Trecho da página:
Devastado por um dos piores incêndios de sua história, o Pantanal já perdeu 10,3% da cobertura vegetal, uma tragédia que só deve terminar em outubro, com fim do período seco. Especialistas afirmam que ainda é cedo pra avaliar a dimensão total da tragédia. Eles advertem que a regeneração da flora é incerta e pode levar décadas.
Desde o início do ano até sexta-feira, dia 14 de agosto de 2020 (14), o fogo já havia destruído 1,55 milhão de hectares, área equivalente a dez municípios de São Paulo. O bioma do Pantanal, localizado entre os estados de Mato Grosso e Mato Grosso Sul, soma cerca de 15 milhões de hectares. Os dados são do IBAMA, do Ministério do Meio Ambiente.
“O incêndio diminui a diversidade da flora”, afirma a ecóloga Catia Nunes da Cunha, 65, da Universidade Federal de Mato Grosso (UFMT).
“É um dano muito grande. [A recuperação] vai depender de onde, na natureza, tem bancos de semente pra repor. Isso pode levar 30, 40 anos.”

Dados fornecidos:
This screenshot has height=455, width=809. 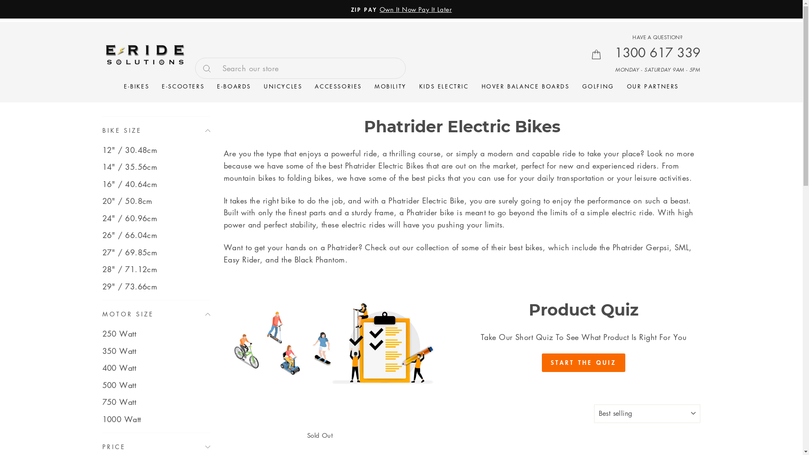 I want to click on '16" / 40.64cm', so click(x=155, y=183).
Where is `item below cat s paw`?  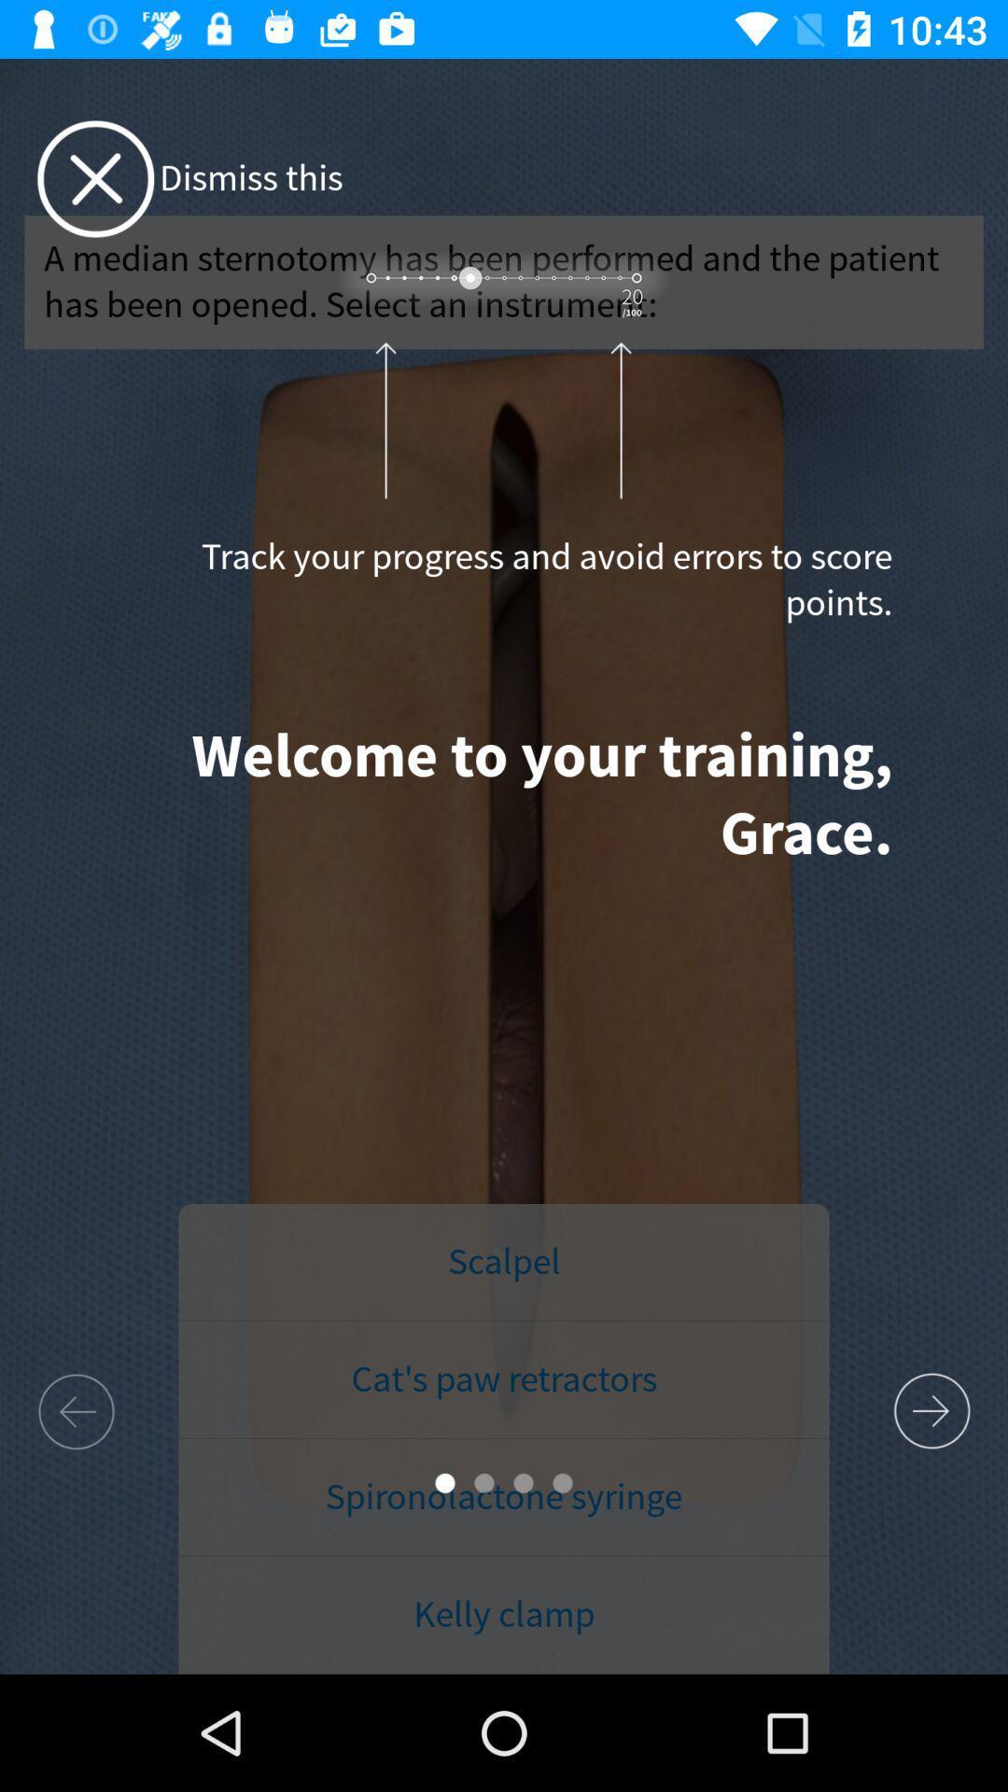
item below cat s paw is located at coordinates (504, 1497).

Tarefas:
(1) Transcreva do texto sobre o incêndio no Pantanal o trecho que começa em "Desde o início" e segue até "do Meio Ambiente.".
(2) No texto sobre o incêndio no Pantanal, quantos hectares tem o bioma do Pantanal ao todo?

Respostas resolvidas:
(1)
Desde o início do ano até sexta-feira, dia 14 de agosto de 2020 (14), o fogo já havia destruído 1,55 milhão de hectares, área equivalente a dez municípios de São Paulo. O bioma do Pantanal, localizado entre os estados de Mato Grosso e Mato Grosso Sul, soma cerca de 15 milhões de hectares. Os dados são do IBAMA, do Ministério do Meio Ambiente.

(2) Cerca de 15 milhões de hectares.